(Exercise): Across all lines of the entries, tally those with the word "will" in them. The reply is the tally, by itself.
[[ Data shown, beginning ]]
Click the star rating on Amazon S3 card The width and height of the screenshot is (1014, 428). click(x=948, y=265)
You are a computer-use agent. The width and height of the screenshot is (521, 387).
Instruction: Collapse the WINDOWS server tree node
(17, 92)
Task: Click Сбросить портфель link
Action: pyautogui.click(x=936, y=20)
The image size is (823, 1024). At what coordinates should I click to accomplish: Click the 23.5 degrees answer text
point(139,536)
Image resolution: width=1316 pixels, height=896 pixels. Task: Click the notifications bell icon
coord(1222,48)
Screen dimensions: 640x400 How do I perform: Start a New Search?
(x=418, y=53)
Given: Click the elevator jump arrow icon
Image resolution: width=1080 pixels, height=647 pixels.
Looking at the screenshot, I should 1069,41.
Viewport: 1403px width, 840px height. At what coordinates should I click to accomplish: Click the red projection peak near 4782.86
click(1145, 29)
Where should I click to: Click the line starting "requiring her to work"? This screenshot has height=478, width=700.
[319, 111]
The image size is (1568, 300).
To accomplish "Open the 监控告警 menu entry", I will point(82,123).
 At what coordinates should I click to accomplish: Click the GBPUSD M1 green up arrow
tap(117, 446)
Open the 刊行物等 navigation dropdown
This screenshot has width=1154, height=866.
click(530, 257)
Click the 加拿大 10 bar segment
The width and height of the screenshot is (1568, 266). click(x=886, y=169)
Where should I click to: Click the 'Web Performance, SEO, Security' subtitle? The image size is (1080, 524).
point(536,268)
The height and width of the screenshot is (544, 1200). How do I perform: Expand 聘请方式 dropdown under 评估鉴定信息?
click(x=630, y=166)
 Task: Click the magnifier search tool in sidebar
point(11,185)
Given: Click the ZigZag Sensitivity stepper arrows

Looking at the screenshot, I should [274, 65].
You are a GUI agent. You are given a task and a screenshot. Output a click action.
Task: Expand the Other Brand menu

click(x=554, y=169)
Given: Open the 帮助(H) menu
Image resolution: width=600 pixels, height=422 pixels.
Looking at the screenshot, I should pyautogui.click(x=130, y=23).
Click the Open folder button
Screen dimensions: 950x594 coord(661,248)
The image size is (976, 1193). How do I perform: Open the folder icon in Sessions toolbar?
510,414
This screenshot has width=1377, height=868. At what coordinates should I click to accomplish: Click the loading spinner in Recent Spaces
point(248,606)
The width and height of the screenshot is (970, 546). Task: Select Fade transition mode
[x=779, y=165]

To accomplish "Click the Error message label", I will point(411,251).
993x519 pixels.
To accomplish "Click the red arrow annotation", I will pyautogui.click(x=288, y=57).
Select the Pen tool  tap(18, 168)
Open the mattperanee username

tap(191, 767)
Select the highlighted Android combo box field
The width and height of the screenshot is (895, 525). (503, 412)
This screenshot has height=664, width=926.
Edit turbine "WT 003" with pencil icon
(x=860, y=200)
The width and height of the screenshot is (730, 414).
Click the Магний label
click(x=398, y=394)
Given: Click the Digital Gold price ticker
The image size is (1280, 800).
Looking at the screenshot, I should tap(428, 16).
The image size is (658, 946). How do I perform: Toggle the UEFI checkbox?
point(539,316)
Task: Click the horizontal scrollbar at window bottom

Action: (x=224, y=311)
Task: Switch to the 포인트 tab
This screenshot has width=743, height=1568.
[[ Data shown, end ]]
(Response for this exercise): 3